The market is bigger, not broader
The first-half total reached $2.85 trillion, the highest first-half figure on record, according to LSEG data reported by Investment Executive. The second quarter alone reached $1.6 trillion, up 31% from the first quarter and also described as a quarterly record.
The driver was not a flood of small deals. It was the opposite.
LSEG counted 48 mega deals — transactions valued at $10 billion or more — totaling $1.3 trillion in the first half. That is the real market structure. Fewer deals. Larger checks. More power in the hands of buyers that can finance size, absorb integration risk, and justify board-level strategic moves.
For startups, this matters because “M&A market is hot” is the wrong takeaway. The market is liquid at the top. That does not automatically improve exit odds for thinly differentiated companies, subscale software portfolios, or venture-backed teams still selling a growth narrative without margin evidence.
The useful question is narrower: can the asset become strategic enough to enter a buyer’s priority stack?
Tech is the main battlefield
Technology led sector activity, accounting for 24% of global M&A deal value in the first half, according to the same LSEG data. Tech M&A value rose 90% from 2025. Industrials rose 57%. Energy and power gained 41%.
That mix tells us where boards are allocating capital. Buyers are paying for technical capability, infrastructure, and operating leverage — not pitch-deck vocabulary.
The regional split is also clear. Deals involving U.S. targets accounted for $1.5 trillion, or 54% of global M&A value, up from 45% last year. U.S. dealmaking value rose 80% compared with the first half of 2025. European M&A reached $676 billion, more than double the same period last year. Asia Pacific was weaker, with dealmaking down 2% to $360 billion.

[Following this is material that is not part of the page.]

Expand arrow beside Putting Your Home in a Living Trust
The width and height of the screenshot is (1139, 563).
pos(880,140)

Korea is a useful micro-signal. Seoul Economic Daily reported that completed Korean M&A deals reached 244 transactions worth 46.9796 trillion won in the first half, up 65.5% from 28.3945 trillion won across 222 transactions a year earlier. The reported drivers were major conglomerates expanding into new businesses, divesting non-core operations, and global private equity funds moving into Korea’s AI-related value chain.

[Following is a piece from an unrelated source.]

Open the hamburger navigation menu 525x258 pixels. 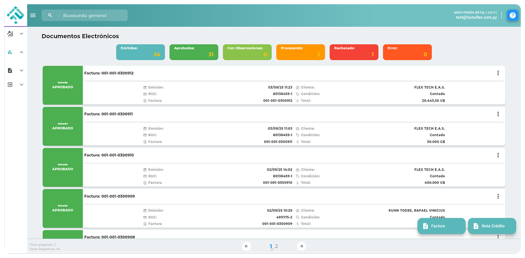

But even there, the caveat is material: on an announcement basis, first-half Korean deals totaled 57 transactions worth 20.0624 trillion won, which the report said could point to a softer second half. Completed deals and announced deals are not the same liquidity signal.
What operators should check now
This market rewards preparation, not hope. If a company expects M&A to be an exit route, the board should run a hard readiness review now:
- Buyer map: identify strategic acquirers with active capital allocation in tech, industrials, or energy and power. Generic “big tech may buy us” thinking is not a plan.
- Control logic: define what the buyer gets that it cannot build fast enough. Product overlap is not enough. Distribution, data, infrastructure, or regulated capability matters more.
- Financial hygiene: clean revenue quality, customer concentration, deferred revenue, retention, and cost structure before a process starts. Buyers punish mess.
- Integration risk: document systems, contracts, security posture, and technical debt. Large acquirers price friction.
- Timing discipline: do not confuse record aggregate value with broad exit availability. The deal count is down.
Advisor league tables also show where large mandates are clustering. Investment Executive, citing LSEG, reported Goldman Sachs at 38.4% global advisory market share, followed by Morgan Stanley at 24.2% and JP Morgan at 24.1%. That concentration is another signal: the largest transactions are being run through a narrow set of institutions.
Verdict: the first half of 2026 is a strong M&A tape, but not a forgiving one. Scaled strategic assets have leverage. Everyone else still needs proof.